I am in Riga, Latvia right now doing some research for my upcoming Baltic cruise, and I am having the same problem I have in much of Europe. Everywhere I go I see “I *heart* Latvia” souvenirs and other specifically Latvian things, from weaving to jam. The thing is, I don’t know if I *heart* Latvia. Sure, I can say with certainty that I am enjoying the beautiful parks and squares, the fantastic roofs of buildings dating back to the Hanseatic League and the rest. Riga is a beautiful city with a lot of charm.
But I have a problem with any place that was complicit in the Holocaust. Yes, I know that the Germans rolled in and changed the rules, but people in the Baltic countries were far too willing to lend a hand. Too many of them disliked Hitler for other reasons, but not because of his views of the Jews. In fact, far too many of them agreed with him that here was a chance to solve a “problem,” turning in neighbors, and gladly participating in psychological and physical harm to their fellow human beings.

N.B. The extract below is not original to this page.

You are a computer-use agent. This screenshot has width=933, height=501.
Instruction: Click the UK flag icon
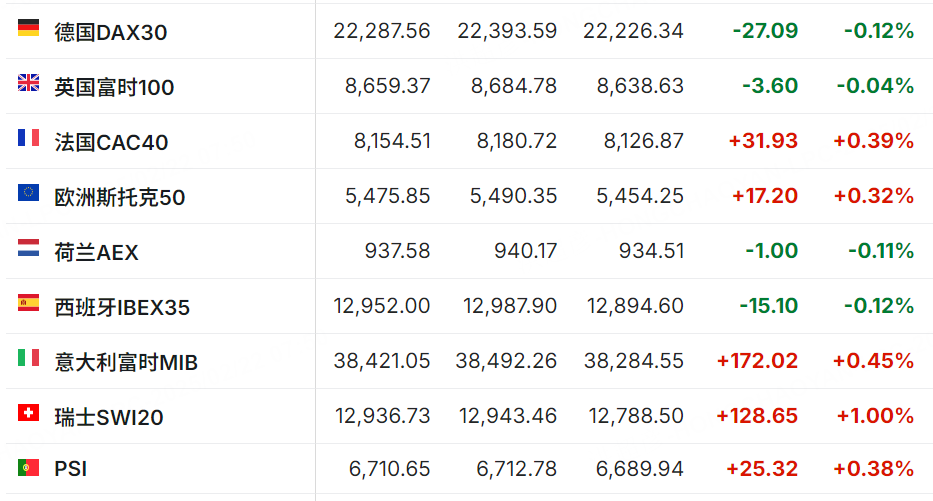[28, 83]
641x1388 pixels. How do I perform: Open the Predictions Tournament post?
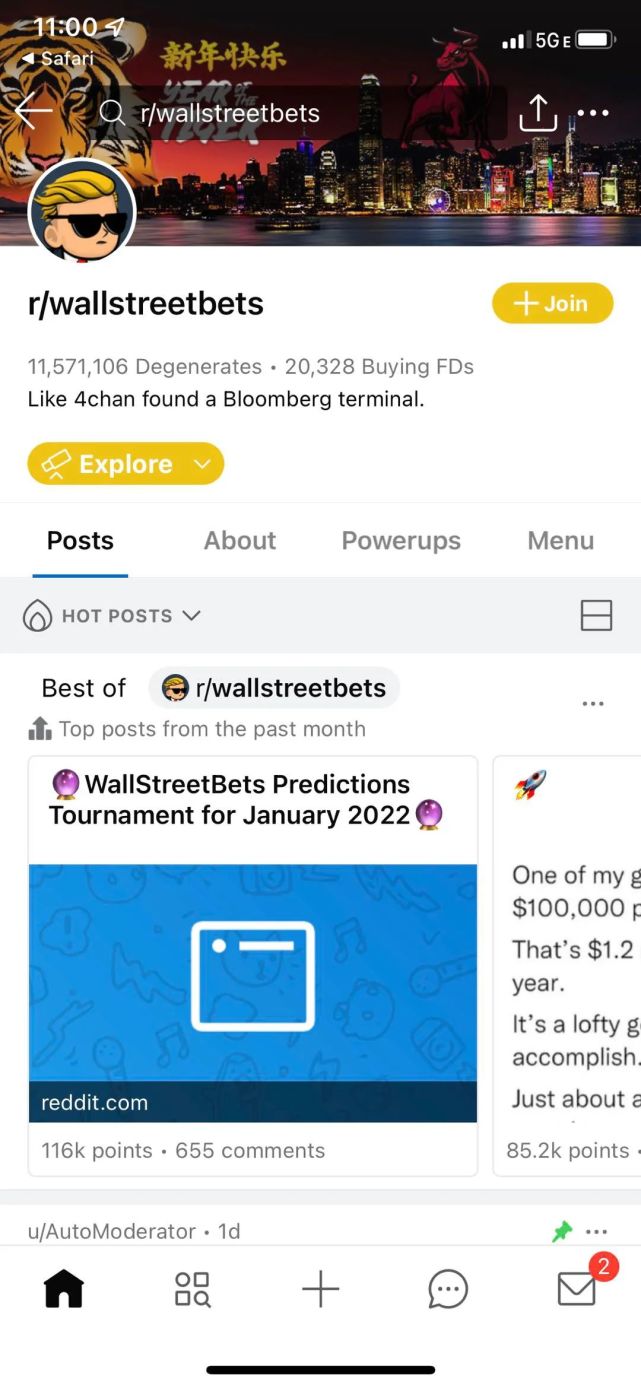pos(252,802)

Riga has a Holocaust Museum in what remains of the Jewish ghetto, and as far as I am from embracing any city that needs one of those, it is still an improvement over Vilnius, Lithuania, which has scarcely acknowledged this chapter in its history at all.
Today I decided to walk rather than take public transportation to the site of the ghetto and museum. It wasn’t that far—maybe a mile each way—but it gave it more the aura of a pilgrimage, something sacred, which of course in many ways it is.

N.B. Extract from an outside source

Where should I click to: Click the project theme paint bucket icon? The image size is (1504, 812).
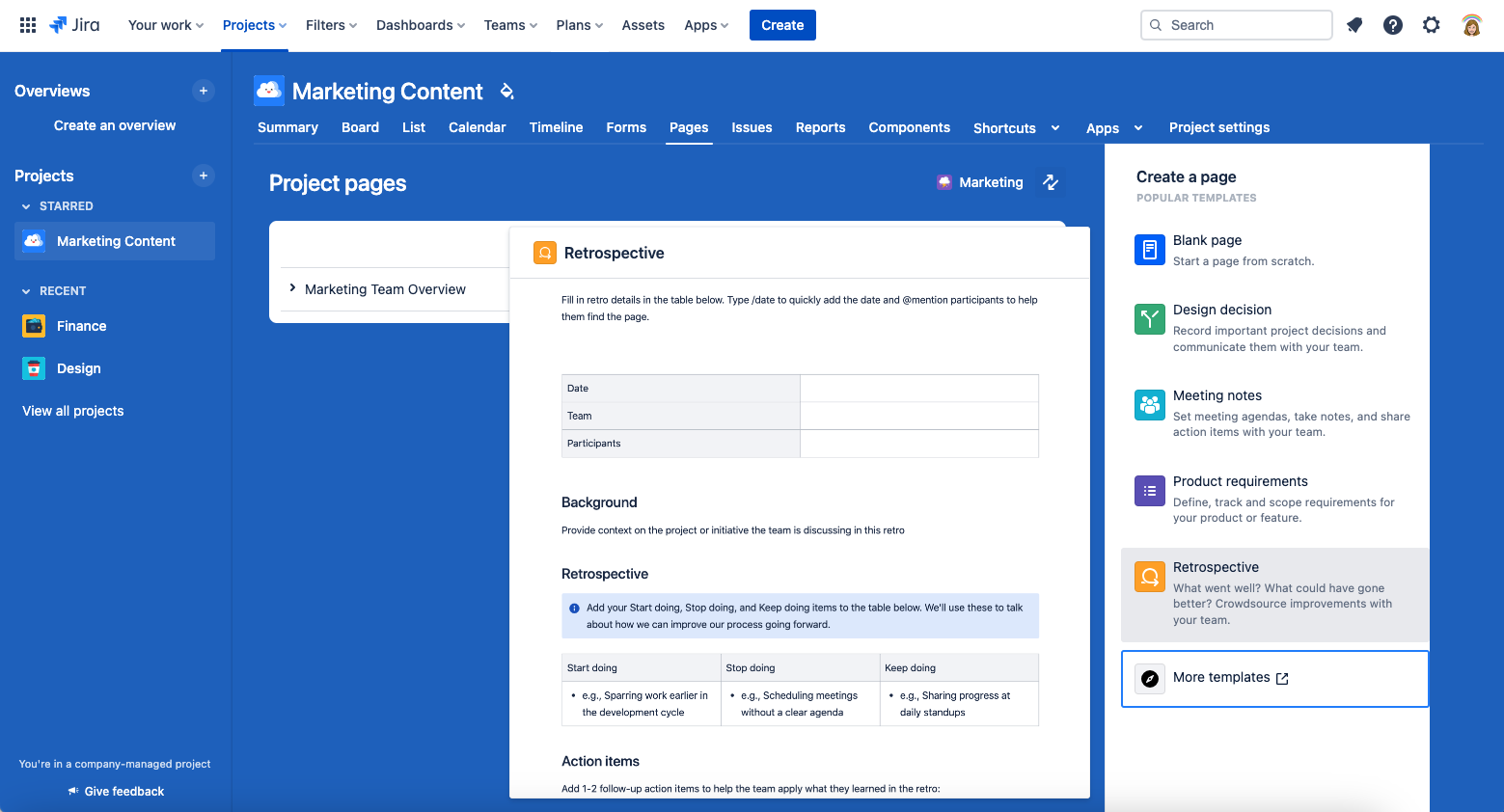coord(506,92)
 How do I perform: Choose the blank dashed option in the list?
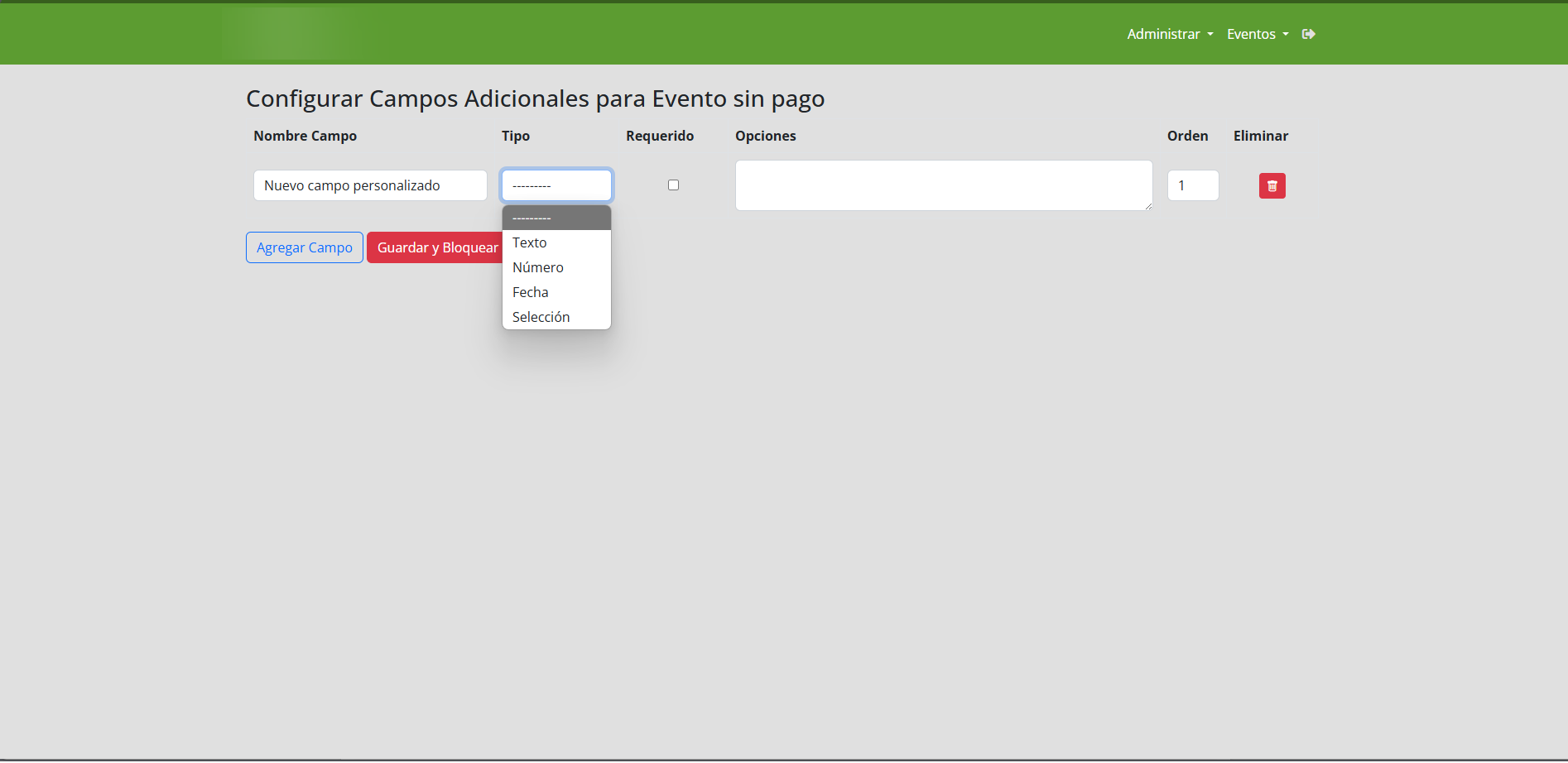[x=556, y=218]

Riga’s museum has a wall listing the names of all who died here—first Riga’s Jews, who were mostly shot in the nearby forest when room was needed for Jews deported from elsewhere in Europe. Eventually almost all of these Jews were marched into the forest as well, if they didn’t die some other way before that point. One exhibit consisted of dozens of hanging paper lanterns, each lit from within to reveal photos, documents and memorabilia of the victim it commemorates. “Never again,” I found myself whispering to them. Never again.
Another startling exhibit is housed inside a cattle car of the type used to transport Jews to Riga and elsewhere. Trunks of birch trees to represent the killing fields are arrayed in the empty space of the car. On one end is a montage of photos about the camp, and the other end is lined with mirrors, so you turn to see yourself, lost among the trees, reflected here and there, alone. There you are. It could happen to you.

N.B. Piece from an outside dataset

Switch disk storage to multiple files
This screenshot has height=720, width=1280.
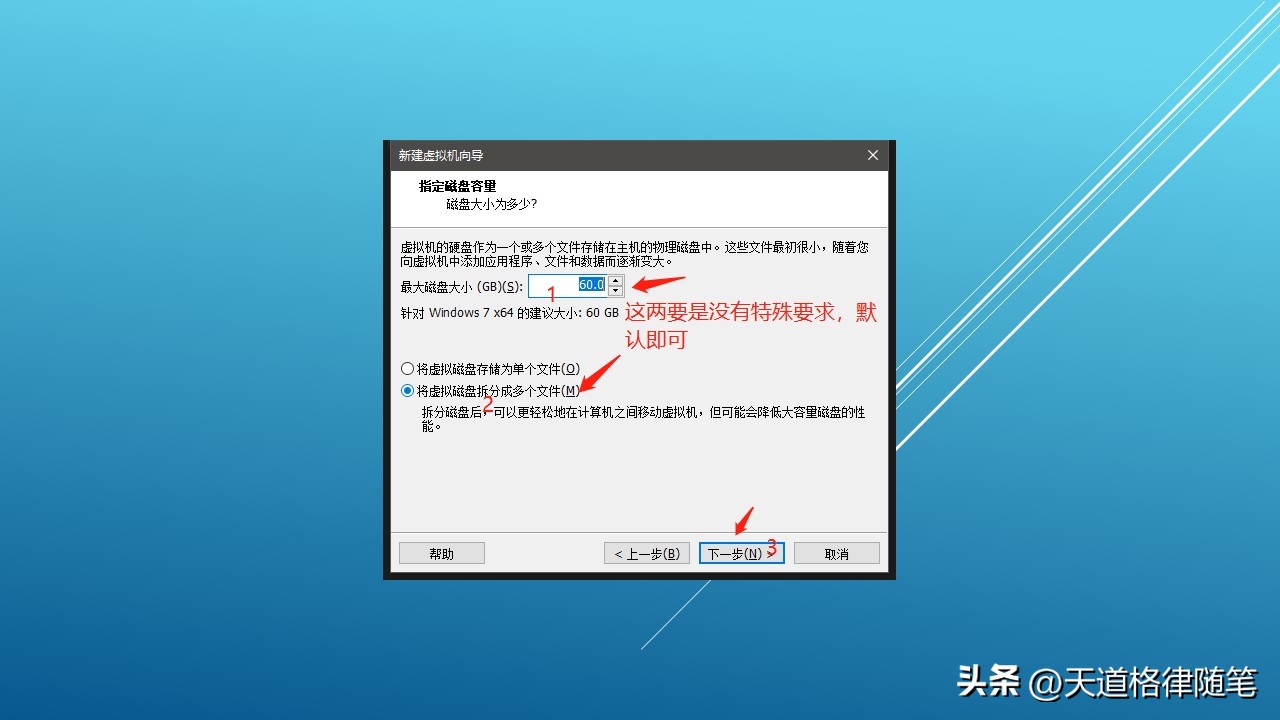(408, 390)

As always, when I am in a plane going to the Baltic, I look around at all the healthy , robust blue-eyed blondes and wonder, “ what did your relatives do when the Nazis came?” This started when I was writing my book Until Our Last Breath: A Holocaust Story of Love and Partisan Resistance (St. Martin’s 2008) and was on edge every minute of my time in Lithuania while doing the research. I just wasn’t feeling all that forgiving because I wasn’t sure how much had changed. Would these fresh-faced new generation (s) on the plane do the same thing? Maybe not today, but could they be persuaded to?
I wish I could feel more confident they couldn’t, but now I am even less so than I used to be. Fascism and nationalism are on the rise, and it is probably naive to think we’ve learned any lessons at all from history. So no, I don’t *heart* Latvia because I don’t trust it, much as I don’t trust many other places, including, more and more, my own country. This time will we liberate the camps, or build them?